Queries, Keys and Values
In the previous section, while explaining the connection between self-attention and context vector, three terms were mentioned – query, key and value. These terms are actually borrowed from the domain of information retrieval and databases, where similar concepts are used to store, search, and retrieve information.
A “query” is analogous to a search query in a database. It represents the current item (e.g., a word or token in a sentence) the model focuses on or tries to understand. The query is used to probe the other parts of the input sequence to determine how much attention to pay to them.
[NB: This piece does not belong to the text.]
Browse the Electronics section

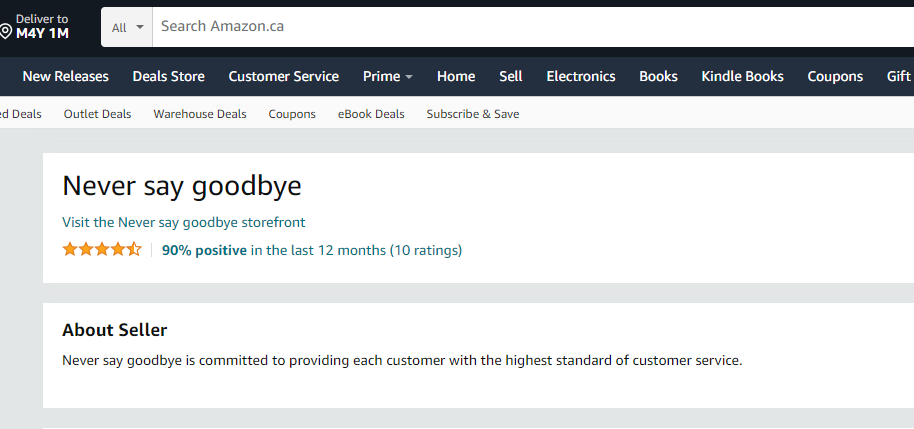pyautogui.click(x=581, y=76)
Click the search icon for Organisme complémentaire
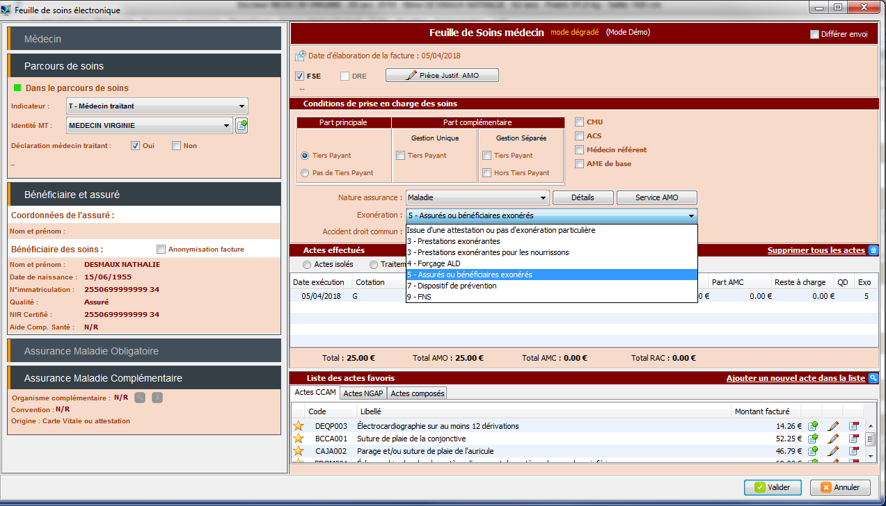This screenshot has width=886, height=506. pos(140,397)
The “key” is like a database key used for indexing and searching. In the attention mechanism, each item in the input sequence (e.g., each word in a sentence) has an associated key. These keys are used to match with the query.
The “value” in this context is similar to the value in a key-value pair in a database. It represents the actual content or representation of the input items. Once the model determines which keys (and thus which parts of the input) are most relevant to the query (the current focus item), it retrieves the corresponding values.
For self-attention, this is where the actual magic happens: instead of using the embedding vectors of the input tokens directly as key-query-value, we calculate key, query and value vectors during the training. These vectors are actually obtained by transforming the input embedding vectors with three matrices – K, Q and V. There is something special about these matrices which I will cover in the next section.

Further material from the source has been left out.